[Data items]
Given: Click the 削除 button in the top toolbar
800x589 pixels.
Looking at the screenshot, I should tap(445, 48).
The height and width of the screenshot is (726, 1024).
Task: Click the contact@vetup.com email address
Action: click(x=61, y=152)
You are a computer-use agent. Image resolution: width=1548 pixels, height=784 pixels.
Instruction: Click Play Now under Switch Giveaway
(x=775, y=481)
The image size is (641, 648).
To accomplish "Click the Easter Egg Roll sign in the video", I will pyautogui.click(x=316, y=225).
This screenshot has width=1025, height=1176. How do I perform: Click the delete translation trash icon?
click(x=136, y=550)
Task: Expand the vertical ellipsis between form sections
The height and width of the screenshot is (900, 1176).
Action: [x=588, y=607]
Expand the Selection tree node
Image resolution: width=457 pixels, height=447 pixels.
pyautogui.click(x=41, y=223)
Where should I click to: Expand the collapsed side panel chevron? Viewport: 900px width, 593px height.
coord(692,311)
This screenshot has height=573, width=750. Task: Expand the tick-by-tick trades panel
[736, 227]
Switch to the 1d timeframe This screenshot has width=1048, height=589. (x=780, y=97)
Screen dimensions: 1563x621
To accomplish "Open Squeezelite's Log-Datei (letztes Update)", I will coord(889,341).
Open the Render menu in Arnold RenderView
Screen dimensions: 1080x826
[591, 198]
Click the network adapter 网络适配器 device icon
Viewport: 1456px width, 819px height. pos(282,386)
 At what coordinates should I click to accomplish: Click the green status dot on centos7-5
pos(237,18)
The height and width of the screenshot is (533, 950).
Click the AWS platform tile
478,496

* [Work to be completed]
The data above must be repeated in its entirety, exactly as given.

* [Solution below]
Given: Click the 削除 button in the top toolbar
800x589 pixels.
Looking at the screenshot, I should tap(445, 48).
The height and width of the screenshot is (726, 1024).
Task: Click the contact@vetup.com email address
Action: click(x=61, y=152)
You are a computer-use agent. Image resolution: width=1548 pixels, height=784 pixels.
Instruction: Click Play Now under Switch Giveaway
(x=775, y=481)
The image size is (641, 648).
To accomplish "Click the Easter Egg Roll sign in the video", I will pyautogui.click(x=316, y=225).
This screenshot has width=1025, height=1176. How do I perform: Click the delete translation trash icon?
click(x=136, y=550)
Task: Expand the vertical ellipsis between form sections
The height and width of the screenshot is (900, 1176).
Action: [x=588, y=607]
Expand the Selection tree node
Image resolution: width=457 pixels, height=447 pixels.
pyautogui.click(x=41, y=223)
Where should I click to: Expand the collapsed side panel chevron? Viewport: 900px width, 593px height.
coord(692,311)
This screenshot has height=573, width=750. Task: Expand the tick-by-tick trades panel
[736, 227]
Switch to the 1d timeframe This screenshot has width=1048, height=589. (x=780, y=97)
Screen dimensions: 1563x621
To accomplish "Open Squeezelite's Log-Datei (letztes Update)", I will coord(889,341).
Open the Render menu in Arnold RenderView
Screen dimensions: 1080x826
[591, 198]
Click the network adapter 网络适配器 device icon
Viewport: 1456px width, 819px height. pos(282,386)
 At what coordinates should I click to accomplish: Click the green status dot on centos7-5
pos(237,18)
The height and width of the screenshot is (533, 950).
Click the AWS platform tile
478,496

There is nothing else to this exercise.